WHAT IS REQUIRED
Tally the lines below containing the word "computer" and give that total alone.
---
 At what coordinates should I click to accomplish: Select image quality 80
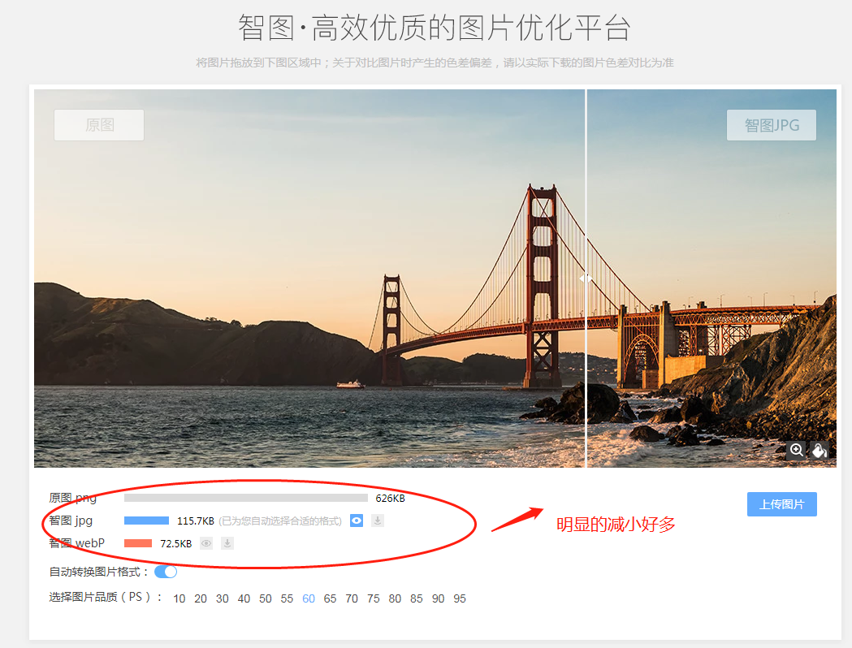395,598
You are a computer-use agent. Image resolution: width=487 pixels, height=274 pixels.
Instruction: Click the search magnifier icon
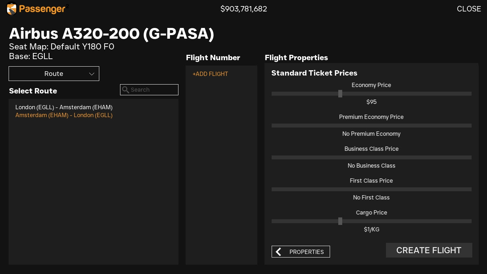point(125,90)
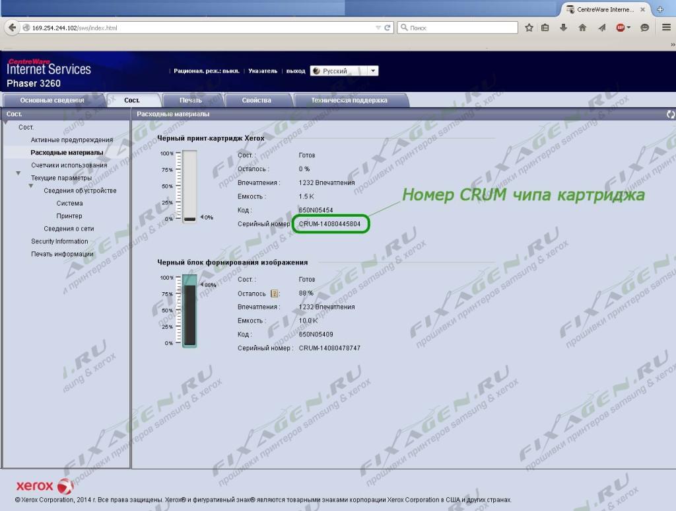Open the red ABP extension icon

[x=621, y=28]
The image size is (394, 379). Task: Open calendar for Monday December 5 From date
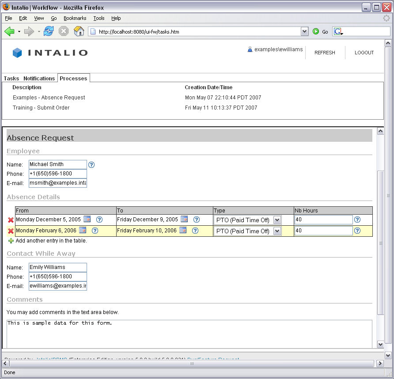tap(87, 219)
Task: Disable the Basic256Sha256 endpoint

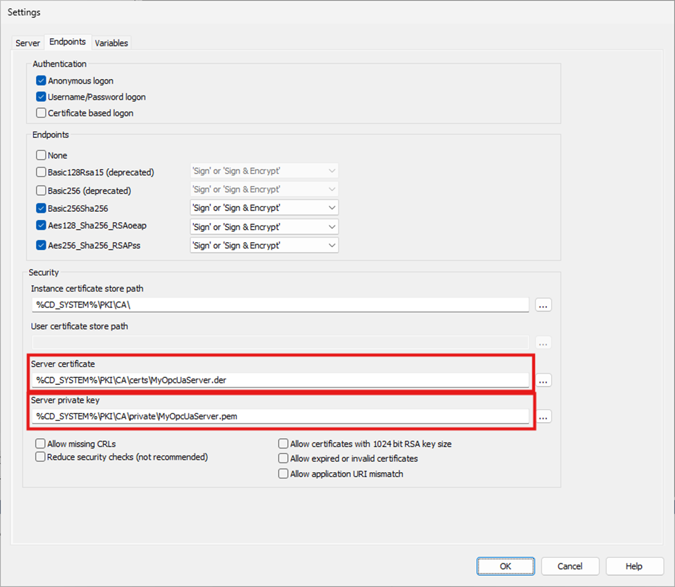Action: (42, 208)
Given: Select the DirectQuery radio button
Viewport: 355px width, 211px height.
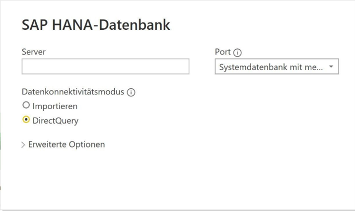Looking at the screenshot, I should 26,119.
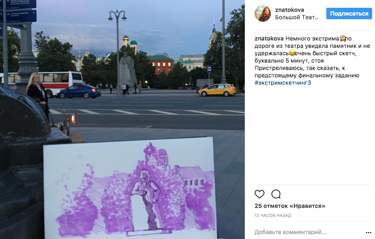
Task: Click znatokova username in the caption
Action: (x=269, y=38)
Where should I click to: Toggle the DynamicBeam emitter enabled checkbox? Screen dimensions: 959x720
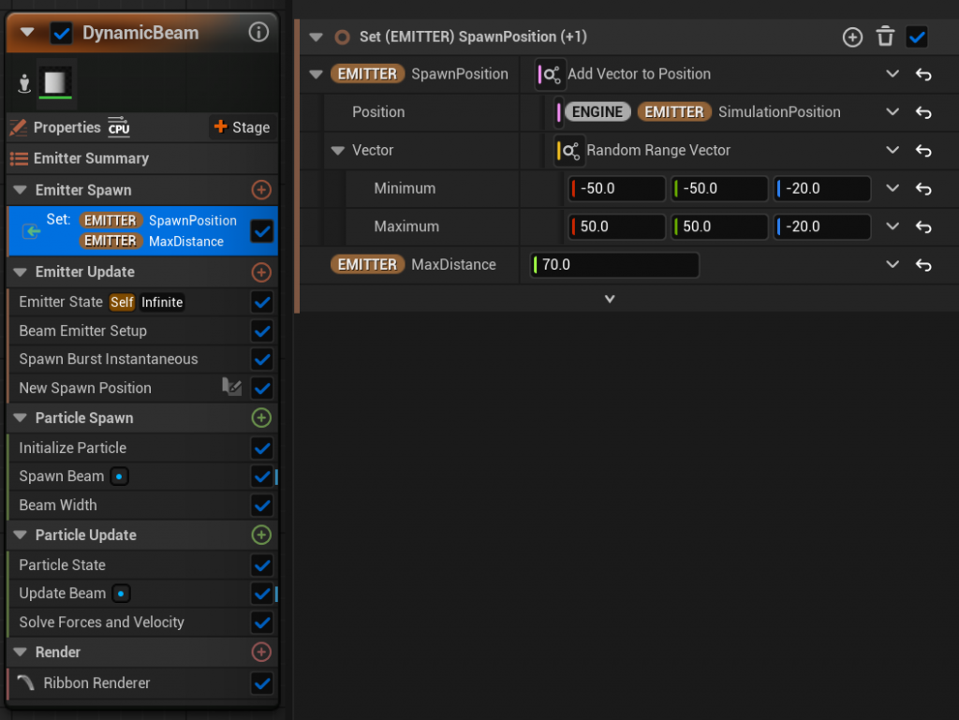(62, 34)
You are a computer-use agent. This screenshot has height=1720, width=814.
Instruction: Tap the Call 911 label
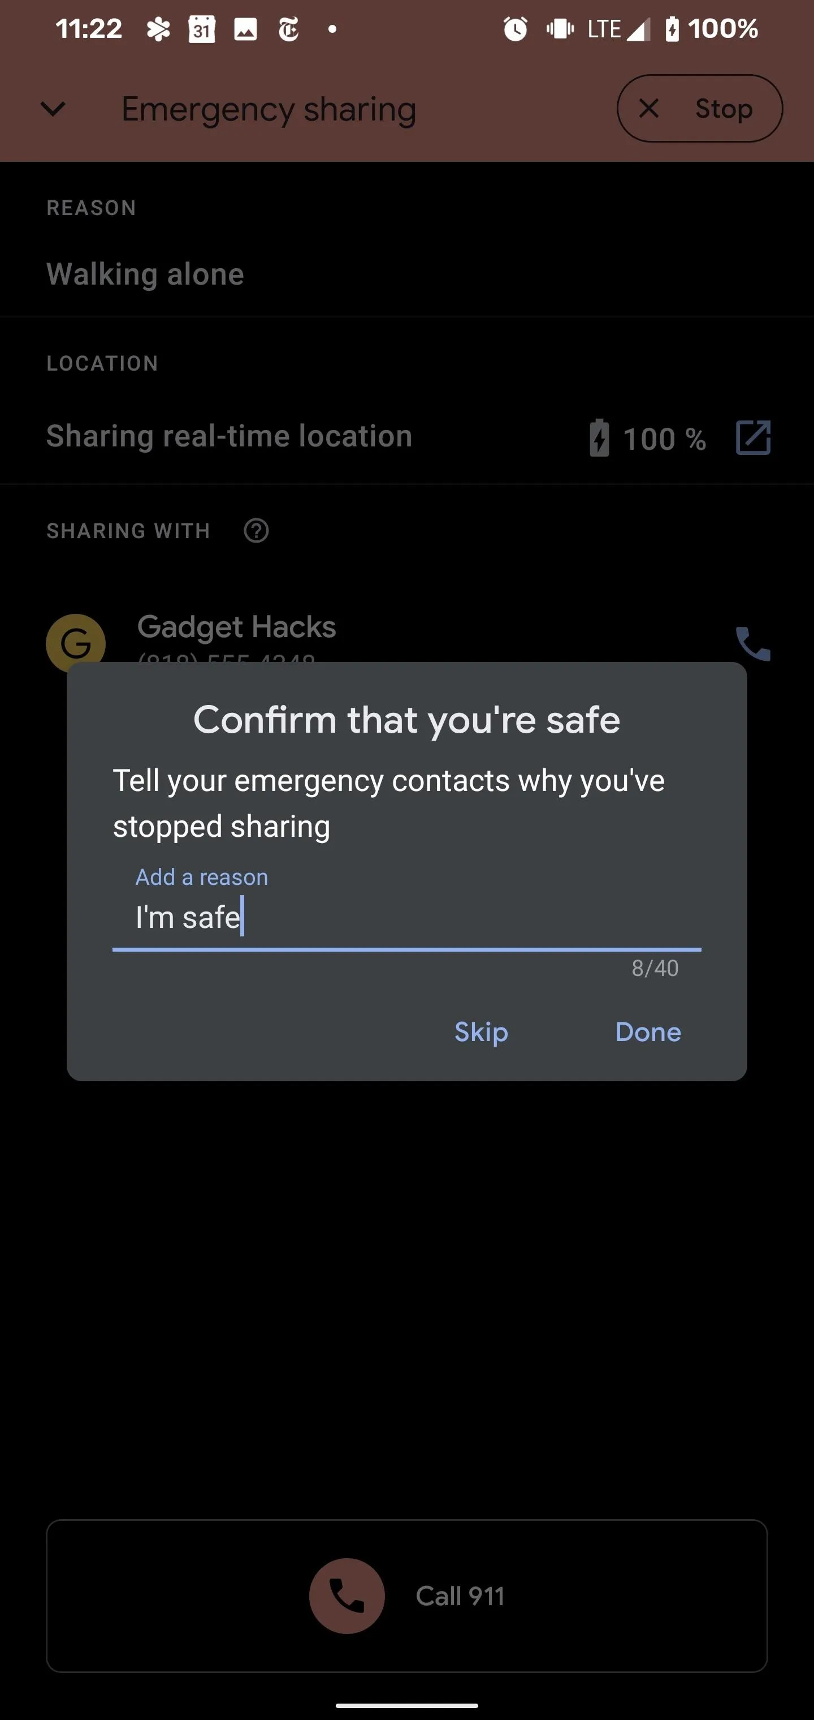pos(460,1596)
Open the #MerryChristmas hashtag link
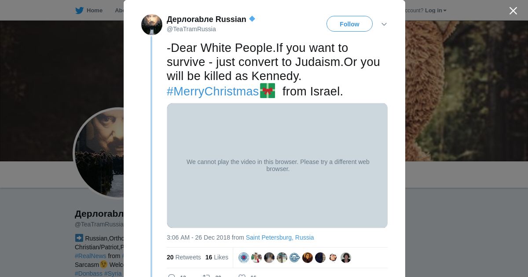This screenshot has height=277, width=528. coord(213,91)
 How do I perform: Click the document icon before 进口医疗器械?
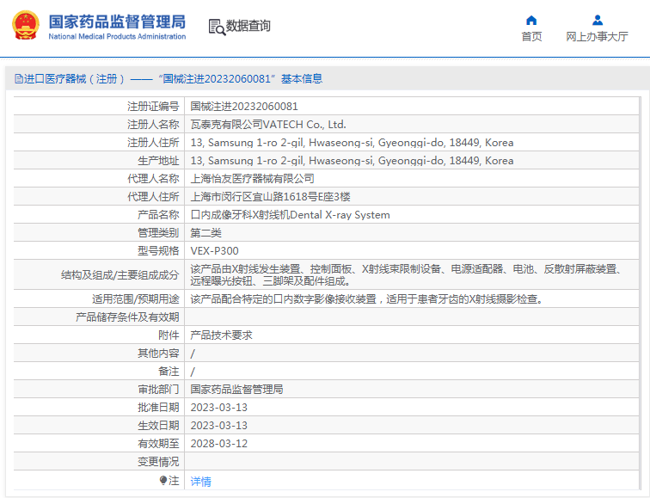pyautogui.click(x=17, y=79)
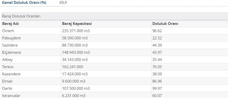Select the Pabuçdere dam name

12,38
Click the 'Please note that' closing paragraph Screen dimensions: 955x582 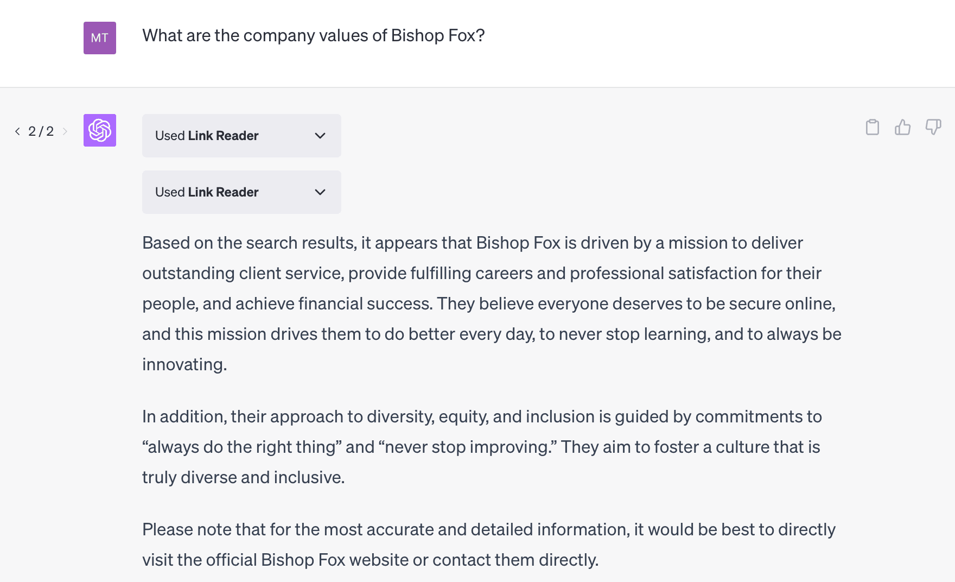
---
RESULT
2